Proving this limit involving matrices

Question

Let $A$ be a $n\times n$ matrix. Prove that if $\sup_{n\in\mathbb N}\| A^n\| < \infty$, then $\lim_{n\to\infty}\frac{1}{n}\sum^{n-1}_{i=0}A^i$ converges.

This is my attempt. By using the Jordan normal form of $A$, we have $$ T^{-1}AT = \begin{bmatrix} A_1 & 0 & 0 \\ 0 & \ddots & 0 \\ 0 & 0 & A_m \\ \end{bmatrix} $$ where $A_1, \dots, A_m$ are Jordan blocks.

Then, we have that $$ T^{-1}A^n T = \begin{bmatrix} B_1 & 0 & 0 \\ 0 & \ddots & 0 \\ 0 & 0 & B_m \\ \end{bmatrix} $$, where $B_j = \frac{1}{n}\sum^{n-1}_{i=0}A_j^i$. By using the hypothesis that the operator norm of $A^n$ is bounded I can conclude that $\| B_j\|$ is also bounded.
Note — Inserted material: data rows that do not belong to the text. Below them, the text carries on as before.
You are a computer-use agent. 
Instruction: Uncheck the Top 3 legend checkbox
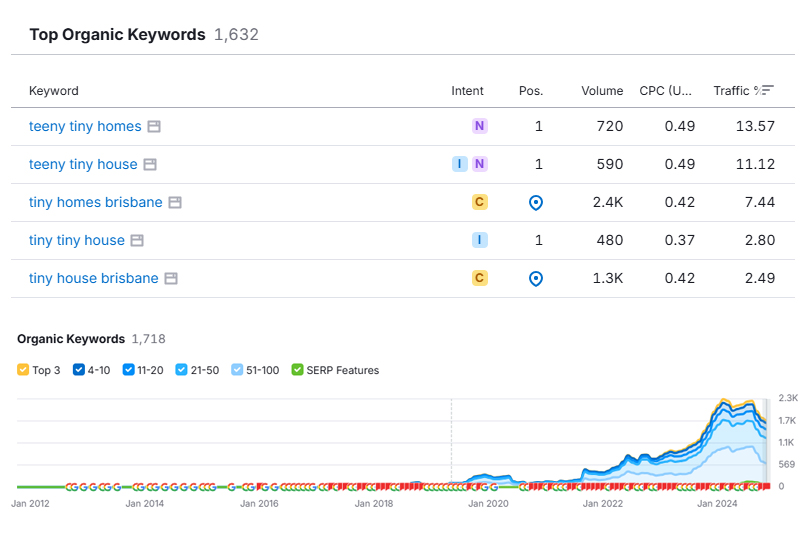tap(23, 370)
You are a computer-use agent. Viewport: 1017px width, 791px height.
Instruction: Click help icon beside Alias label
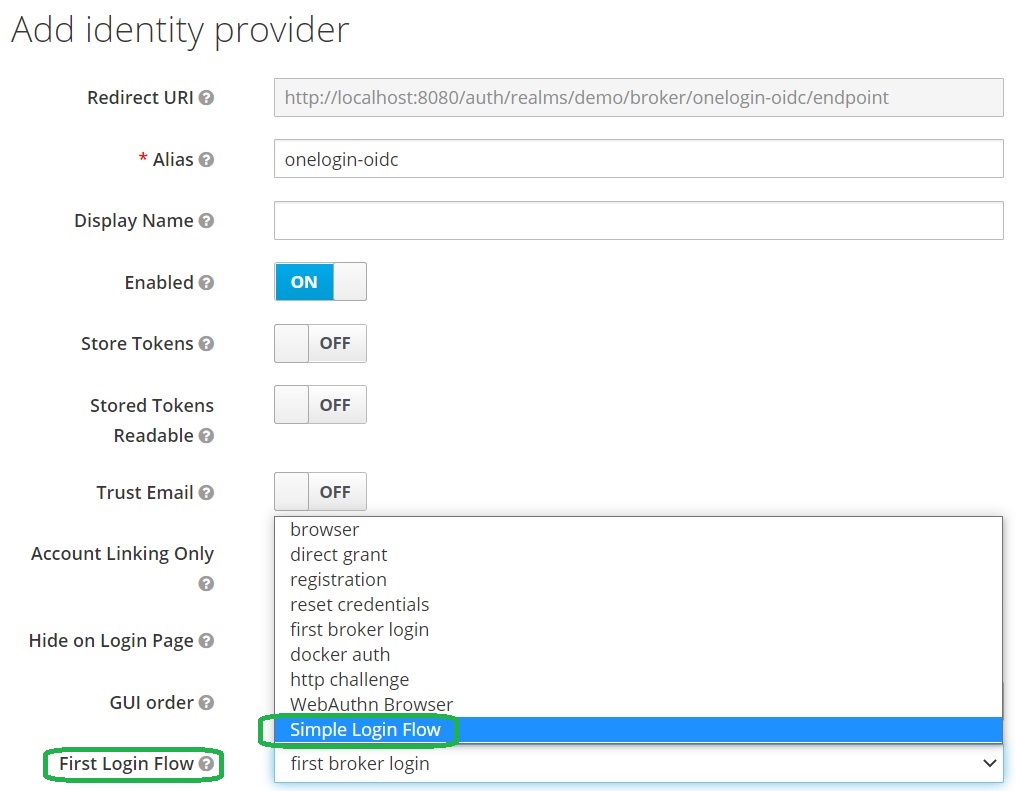(x=206, y=160)
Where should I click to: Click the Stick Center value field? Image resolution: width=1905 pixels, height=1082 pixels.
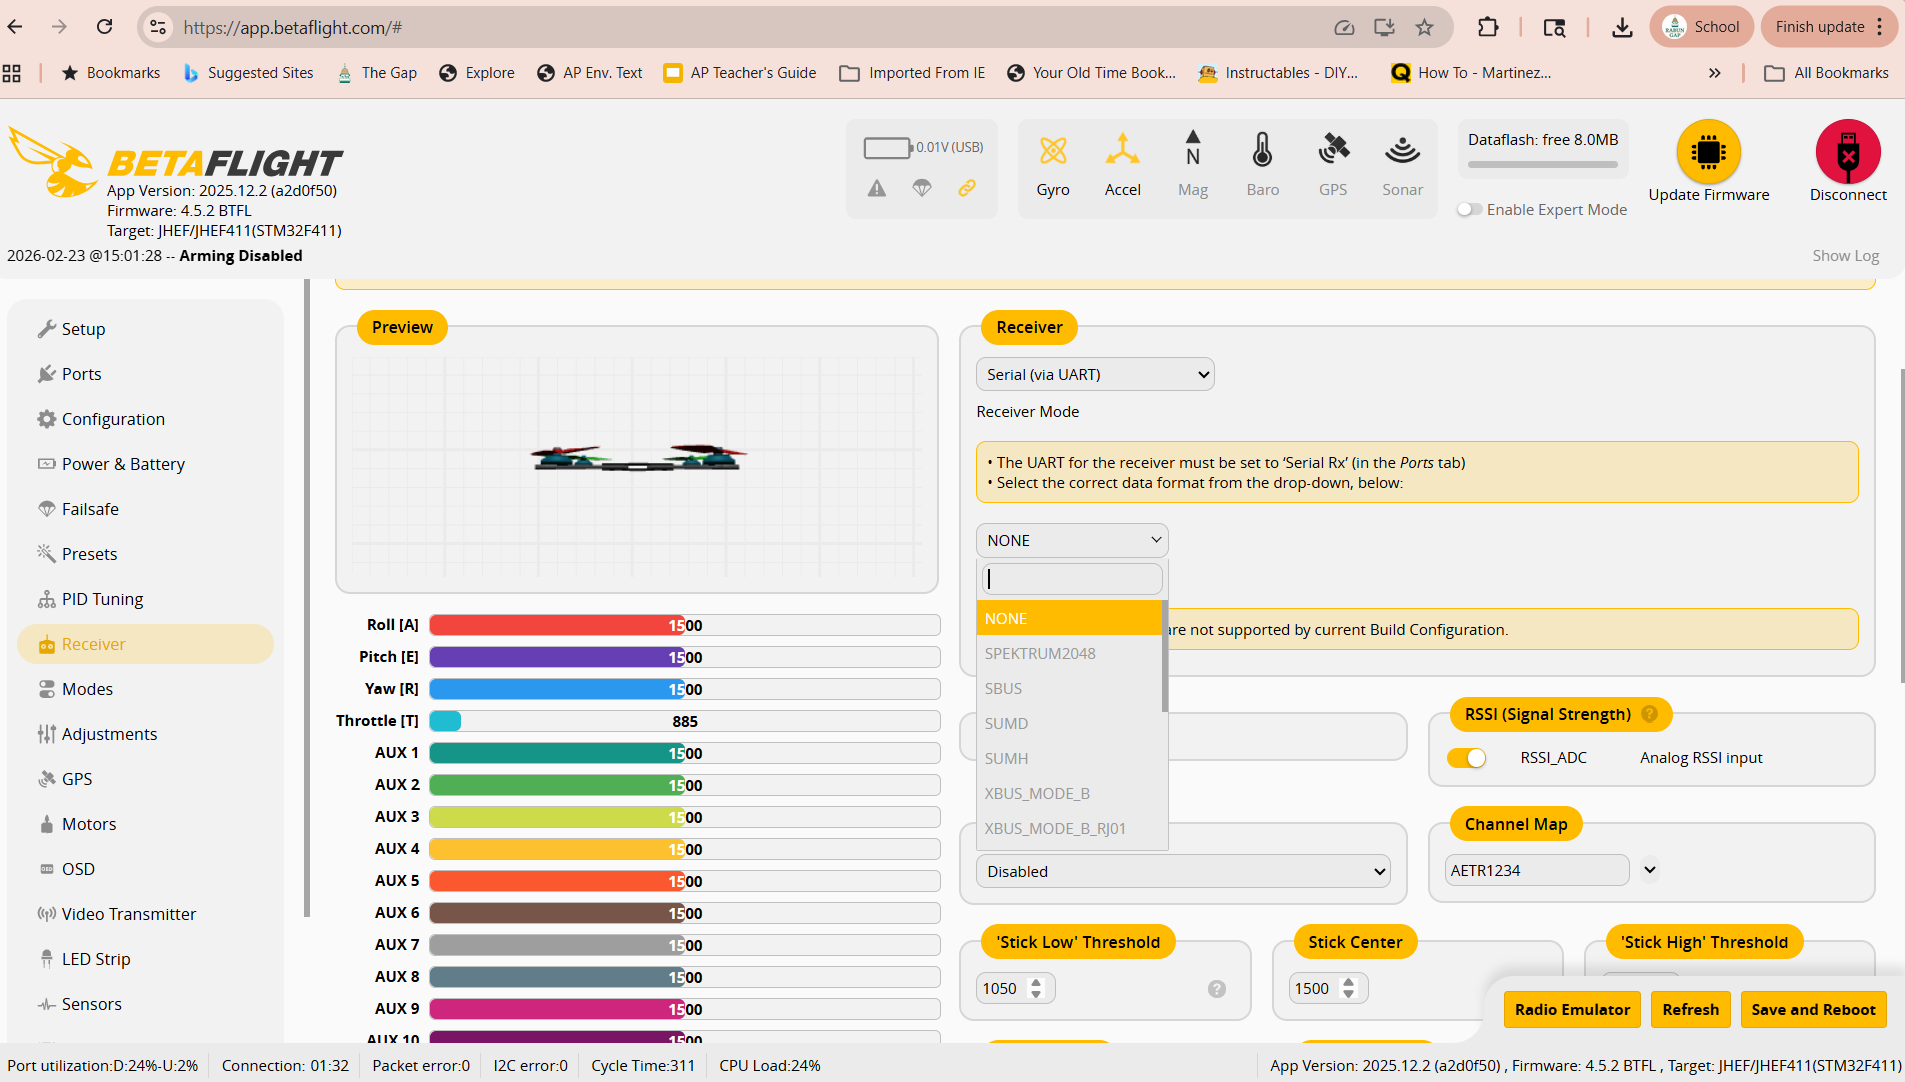(1314, 988)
I'm stuck at this part, what can I do use these facts to show that the limit exists?

Answer 1

Indeed the observations of Exodd and Mason are the key.
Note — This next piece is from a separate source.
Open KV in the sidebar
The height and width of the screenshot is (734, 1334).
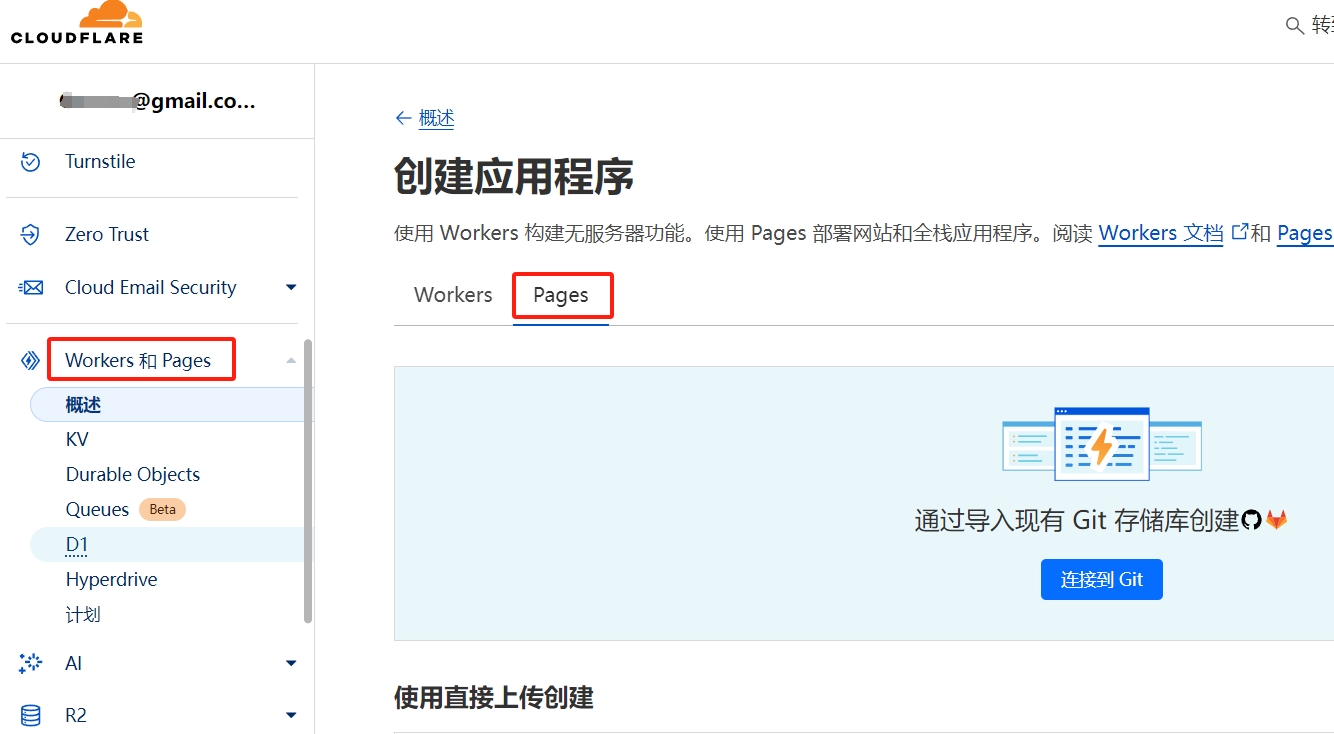77,440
Consider a Jordan block of the form $J=\begin{pmatrix} \lambda & 1 \\ 0 & \lambda \end{pmatrix}$. Then $J^k=\begin{pmatrix}\lambda^k & k\lambda^{k-1}\\ 0 & \lambda^k\end{pmatrix}$ by induction for $k\geq 1$. Therefore $J^k\begin{pmatrix}0\\ 1\end{pmatrix}=\begin{pmatrix}k\lambda^{k-1}\\ \lambda^k\end{pmatrix}$. So if $\|\lambda\|=1$, then $\lim_{k\to\infty}\|J^k\|=\infty$. Clearly this can be done for Jordan blocks with $1$s off the main diagonal in higher dimension too (just multiply with $(0,1,0,0,\dots,0)^T$ instead).

This implies that the Jordan normal form of $A$ is $\begin{pmatrix}Id & 0 &0\\ 0& B&0\\ 0 &0&C\end{pmatrix}$ for some diagonal matrix $B$ with all diagonal entries having norm $1$ but being distinct from $1$, a matrix $C$ with $\rho(C)<1$ and the size of the identity block being equal to the multiplicity of the $1$ eigenvalue.

Since $(Id-C)\sum_{k=0}^{\infty}C^k=Id$, it follows that $\frac{1}{n}\sum_{k=0}^{n-1} C^k \to 0$.

Thanks to Exodd for the suggestion about the $B$ component.

Now let $\lambda\in\mathbb{C}\setminus\{1\}$ such that $|\lambda|=1$, i.e. let us take $\lambda=e^{2\pi i\alpha}$ for some $\alpha\in[0,1)$. If $\alpha\in\mathbb{Q}\cap[0,1)$, the sequence $\{\lambda^n\}_{n\in\mathbb{N}}$ is periodic and runs through the values $e^{2\pi i\frac{k}{N}}$ for $1\leq k\leq N$ for some $N$. Since $\sum_{k=0}^{N-1} e^{2\pi i\frac{k}{N}}=0$ (this can be seen geometrically or by multiplying the expression with $1-e^{2\pi i\frac{1}{N}}$), it follows that $\frac{1}{n}\sum_{k=0}^{n-1} \lambda^k\to 0$ as $n\to\infty$.

If $\alpha$ is irrational, one can use Weil's equidistribution theorem or something similar to argue that for an arbitrary $\varepsilon>0$ the frequency of naturals $n$ such that $\lambda^n=e^{2\pi i\beta}$ with $\beta\in[\beta_0-\varepsilon,\beta_0+\varepsilon]$ is the same as the frequency of $n$s such that $\beta\in[\frac{1}{2}+\beta_0-\varepsilon,\frac{1}{2}+\beta_0+\varepsilon]$ for any $\beta_0\in[0,1)$. Once again this implies $\frac{1}{n}\sum_{k=0}^{n-1} \lambda^k\to 0$ as $n\to\infty$. More formally, I think the exact fact that the limit is $0$ follows from Kinchin's identity by taking $f$ to be the exponential, see e.g. https://en.wikipedia.org/wiki/Equidistribution_theorem .

Therefore, $\frac{1}{n}\sum_{k=0}^{n-1} A^k\to\begin{pmatrix}Id & 0 \\0 & 0\end{pmatrix}$ as $n\to \infty$ (in the appropriate Jordan normal form) with the size of the $Id$ block as described before.